Write out the data below word for word, starting at the line containing "Given: Click previous" and continuing through the end of the data, with both ends included.

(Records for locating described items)

★ ★ ★

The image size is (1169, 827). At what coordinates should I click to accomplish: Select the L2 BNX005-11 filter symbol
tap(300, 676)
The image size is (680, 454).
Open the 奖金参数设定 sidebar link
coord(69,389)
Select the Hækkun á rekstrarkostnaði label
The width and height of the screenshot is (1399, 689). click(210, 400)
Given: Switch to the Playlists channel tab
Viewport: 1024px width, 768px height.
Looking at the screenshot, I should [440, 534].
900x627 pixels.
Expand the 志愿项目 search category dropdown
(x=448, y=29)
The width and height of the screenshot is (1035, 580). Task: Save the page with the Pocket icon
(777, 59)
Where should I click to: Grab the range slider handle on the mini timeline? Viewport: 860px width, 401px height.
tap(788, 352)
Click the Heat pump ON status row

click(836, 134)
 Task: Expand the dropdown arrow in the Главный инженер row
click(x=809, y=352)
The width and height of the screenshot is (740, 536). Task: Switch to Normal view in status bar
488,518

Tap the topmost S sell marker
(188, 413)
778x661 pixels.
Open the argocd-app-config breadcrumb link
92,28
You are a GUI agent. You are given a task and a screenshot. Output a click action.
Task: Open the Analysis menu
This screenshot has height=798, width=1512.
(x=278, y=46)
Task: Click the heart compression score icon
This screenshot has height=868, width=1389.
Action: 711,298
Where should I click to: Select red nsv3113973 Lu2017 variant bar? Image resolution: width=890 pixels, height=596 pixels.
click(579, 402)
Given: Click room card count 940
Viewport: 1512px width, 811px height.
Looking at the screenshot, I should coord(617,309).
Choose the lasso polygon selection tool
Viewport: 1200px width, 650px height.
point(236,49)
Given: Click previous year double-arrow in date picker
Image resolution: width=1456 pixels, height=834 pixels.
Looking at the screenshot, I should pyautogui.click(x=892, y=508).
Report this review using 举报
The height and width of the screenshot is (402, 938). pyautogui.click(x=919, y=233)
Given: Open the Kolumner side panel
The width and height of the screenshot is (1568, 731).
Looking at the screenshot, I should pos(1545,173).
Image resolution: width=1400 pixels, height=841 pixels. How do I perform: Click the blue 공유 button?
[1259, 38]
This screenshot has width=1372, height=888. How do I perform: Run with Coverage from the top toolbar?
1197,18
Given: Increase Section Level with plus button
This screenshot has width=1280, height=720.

★ ★ ★

TASK SOLUTION:
Given: Click previous year double-arrow in date picker
Image resolution: width=1456 pixels, height=834 pixels.
Looking at the screenshot, I should pyautogui.click(x=892, y=508).
Report this review using 举报
The height and width of the screenshot is (402, 938). pyautogui.click(x=919, y=233)
Given: Open the Kolumner side panel
The width and height of the screenshot is (1568, 731).
Looking at the screenshot, I should pos(1545,173).
Image resolution: width=1400 pixels, height=841 pixels. How do I perform: Click the blue 공유 button?
[1259, 38]
This screenshot has width=1372, height=888. How do I perform: Run with Coverage from the top toolbar?
1197,18
Given: Increase Section Level with plus button
This screenshot has width=1280, height=720.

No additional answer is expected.